Mom and Dad, help! I want to buy a house!

Your Guide to State, Local, Federal, Estate + International Taxation

You’ve finished college, landed a great job, and have identified the perfect starter home. But as you examine your finances, you find you do not have sufficient funds in your bank account to buy a house, and with a minimum down payment, your monthly take home pay is a bit too low to cover the mortgage payments at this stage in your career. Discussing your disappointment with your parents, they offer to give you $100,000 which is just enough to help make the home affordable.

Is the $100,000 gift subject to gift tax?

In 2015, your parents can give you a total of $28,000 cash ($14,000 from each) and not worry about having to file a 2015 gift tax return. But if they give you more than $28,000 in 2015, they are required to file a gift tax return to report the total amount of the gifts they each made during the year. Assuming each parent is giving you half of the total amount, or $50,000, they will each file a gift tax return reporting the $50,000 cash gift to you. The first $14,000 is not a taxable gift; however, the remaining $36,000 is a taxable gift.

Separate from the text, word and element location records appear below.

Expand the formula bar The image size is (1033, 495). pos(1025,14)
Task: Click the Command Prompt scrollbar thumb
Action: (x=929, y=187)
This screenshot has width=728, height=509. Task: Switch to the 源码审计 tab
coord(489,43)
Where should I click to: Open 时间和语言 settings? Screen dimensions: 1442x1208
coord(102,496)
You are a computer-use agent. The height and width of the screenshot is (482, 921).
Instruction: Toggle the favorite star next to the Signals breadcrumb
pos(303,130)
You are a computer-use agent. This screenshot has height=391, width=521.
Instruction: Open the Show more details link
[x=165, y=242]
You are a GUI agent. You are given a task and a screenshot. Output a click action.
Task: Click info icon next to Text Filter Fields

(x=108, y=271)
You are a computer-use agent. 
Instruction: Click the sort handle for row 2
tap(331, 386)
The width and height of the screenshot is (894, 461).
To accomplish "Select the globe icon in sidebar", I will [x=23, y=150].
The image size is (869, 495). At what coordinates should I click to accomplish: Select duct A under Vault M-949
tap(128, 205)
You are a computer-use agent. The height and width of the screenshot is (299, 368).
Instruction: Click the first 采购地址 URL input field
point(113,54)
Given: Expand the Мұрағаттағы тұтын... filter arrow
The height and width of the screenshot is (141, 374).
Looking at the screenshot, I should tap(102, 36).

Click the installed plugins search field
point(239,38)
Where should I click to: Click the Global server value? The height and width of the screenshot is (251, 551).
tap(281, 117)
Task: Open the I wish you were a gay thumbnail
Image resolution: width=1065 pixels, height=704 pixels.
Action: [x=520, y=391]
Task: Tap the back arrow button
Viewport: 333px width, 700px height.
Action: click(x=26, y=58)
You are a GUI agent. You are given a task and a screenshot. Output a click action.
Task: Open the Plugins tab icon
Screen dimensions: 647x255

In 2015, the first $5,430,000 of assets gifted during a person’s lifetime (and/or transferred on death) is exempt from estate or gift tax. If your parents have not previously made any taxable gifts, then the gift tax return will report a taxable gift of $36,000 which reduces the $5,430,000 exemption amount for future gifting or transfers at death to $5,394,000 ($5,430,000 – $36,000).

So your parents will have to file a gift tax return to report the $100,000 gift to you, but they will not pay gift tax on this transfer, and will not pay gift tax on future transfers, until they have given away more than their remaining available exemption of $5,394,000.